Obama talked about the need to update laws to be relevant, as the legal system lags behind fast-moving technology. He said he would pass legislation that would protect the nation’s infrastructure against cyber attacks and identity theft, legislation that he has attempted to push through Congress several times without success.

But, often, the perceived failure to keep step with the times leads to rushed, knee-jerk and poorly thought-out legislation. A particular problem faced by those drawing up legislation is that the same elements of IT systems can be used for good and for ill. For example, the network utility ping can be used by attackers to map out a network and identify potential targets. So some organisations bar its use, yet it’s also continually used by admin staff to debug network problems. You can’t tackle one without crippling the other. Also the skills gap between attackers and defenders is widening – so there is a need to ensure a workforce that is up-to-date with the range of threats it faces.

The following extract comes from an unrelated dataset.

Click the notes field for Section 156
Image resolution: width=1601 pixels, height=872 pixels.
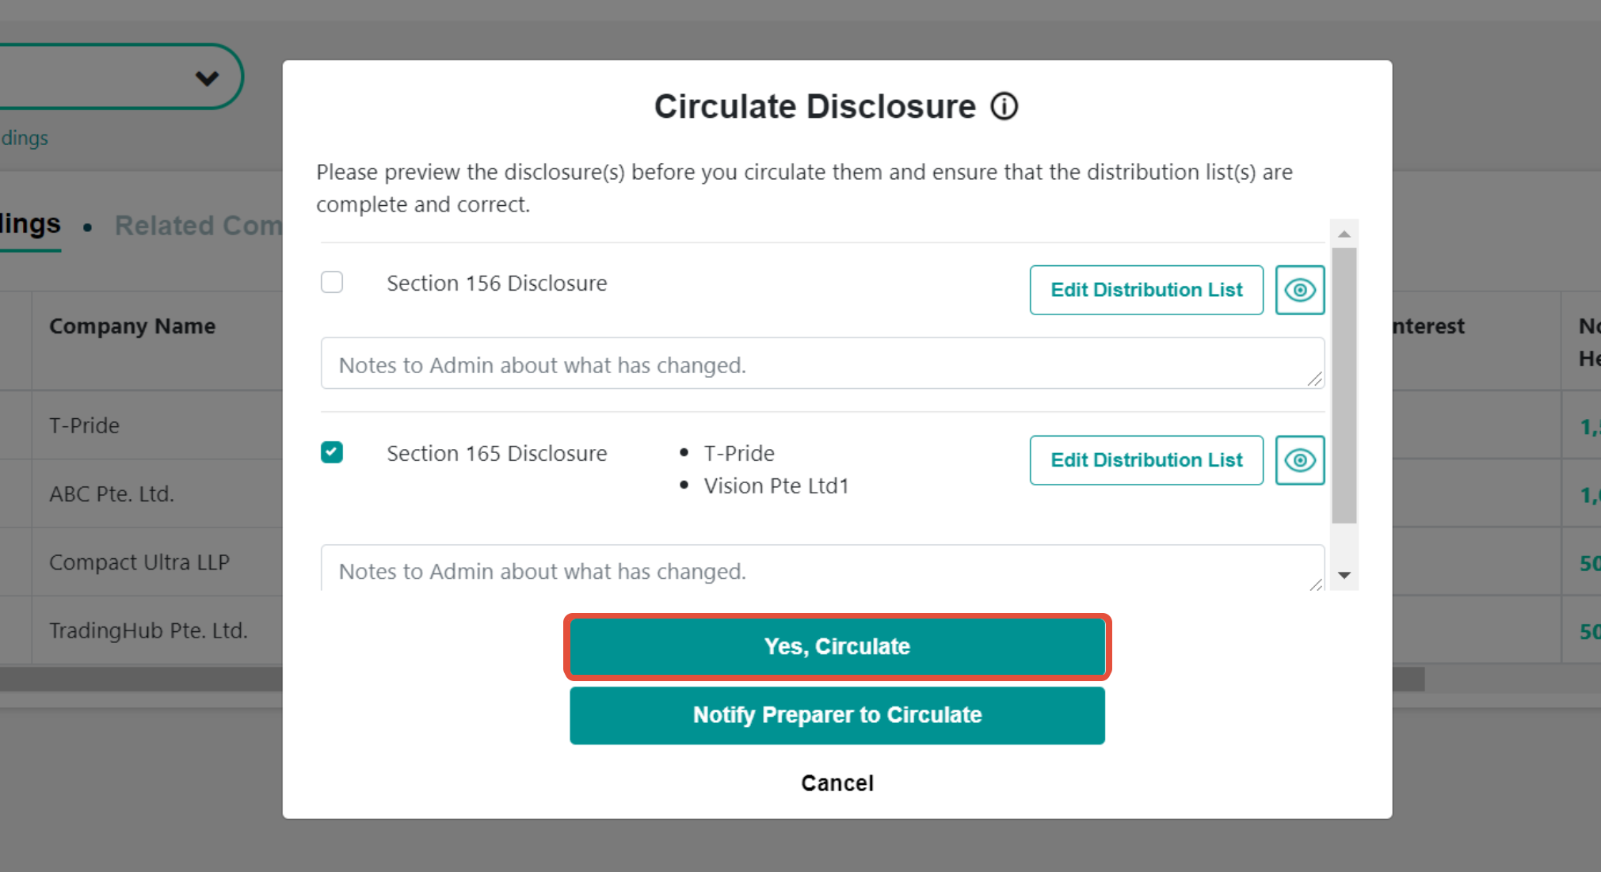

Obama also highlights the tension in the debate between privacy and the rights of society. If surveillance programs are more transparent, then at least the debate over how they fit around other rights and how acceptable it is to society can be held:

So while some have moved on from the debates over our surveillance programs, I haven’t. As promised, our intelligence agencies have worked hard, with the recommendations of privacy advocates, to increase transparency and build more safeguards against potential abuse.

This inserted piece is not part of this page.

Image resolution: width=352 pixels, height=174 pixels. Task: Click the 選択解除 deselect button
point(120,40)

Individual privacy vs security for all

The bottom line is the move towards encryption by default and the worry that defence agencies will not be able to intercept communications.

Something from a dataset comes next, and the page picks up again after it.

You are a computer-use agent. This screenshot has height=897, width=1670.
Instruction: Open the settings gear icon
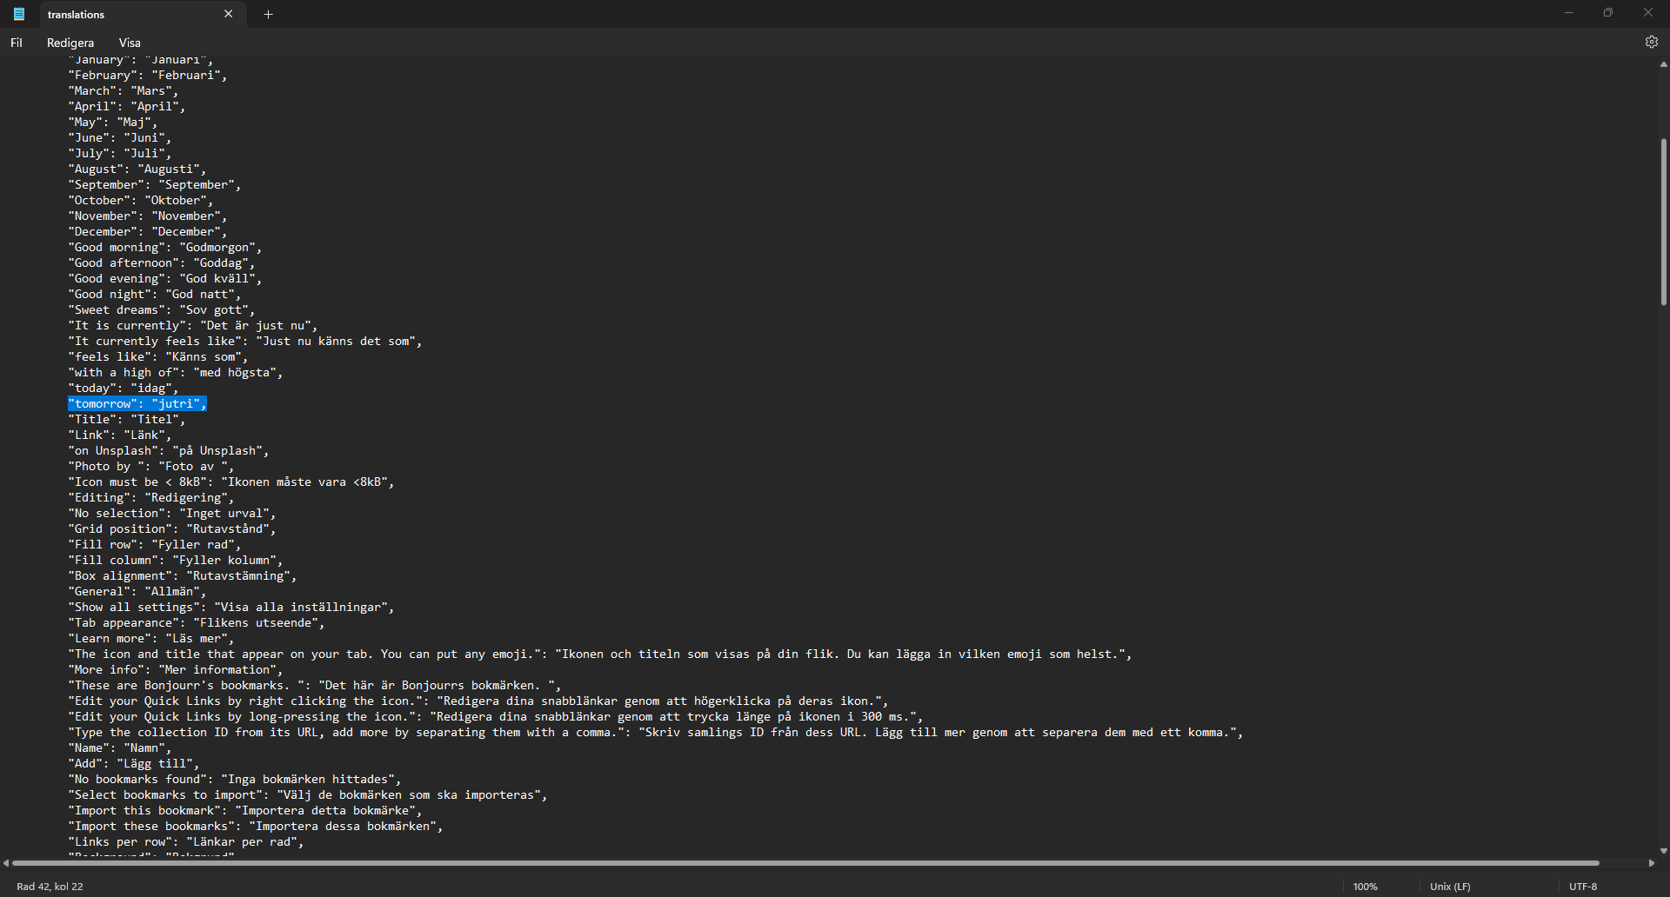(x=1652, y=42)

In USA Today, John Shinal writes that “banning encryption is the digital equivalent of banning books”. Rather than David Cameron’s claim that the most important thing for a government to do is to keep its people safe, Shinal says that “the most important thing a democracy can do for its people is to keep them free.”

References from Ray Bradbury’s Fahrenheit 451 to George Orwell’s 1984 abound, but there is yet no water-tight solution to this. Lacking the ability to read everyone’s communications will not stop investigators from investigating, just as it didn’t in the days before it was possible. We leave traces of our activity all over the internet, traces that investigations will pick up and use. Before the internet, people used phones – and tapping phones was the way to investigate suspects. The idea of tapping everyone’s telephone conversation, guilty or not, should revolt us; the same applies when the medium changes from phone cables to internet fibre optics.

Looking to the future

Obama’s address doesn’t touch on how – or whether – surveillance will continue, or how this will be balanced against privacy. But hopefully governments will put it higher up their agenda, just as many businesses have realised they must. As we become more and more dependent on the internet, it’s a debate for us all to get involved in.

We have seen the internet transform our lives and for the first time it seems politicians recognise that protecting it is essential. The worry is that politicians will care more about soundbites than policies. No country can fully control the operation of the internet, but each country can do its best to bring its opportunities to their citizens.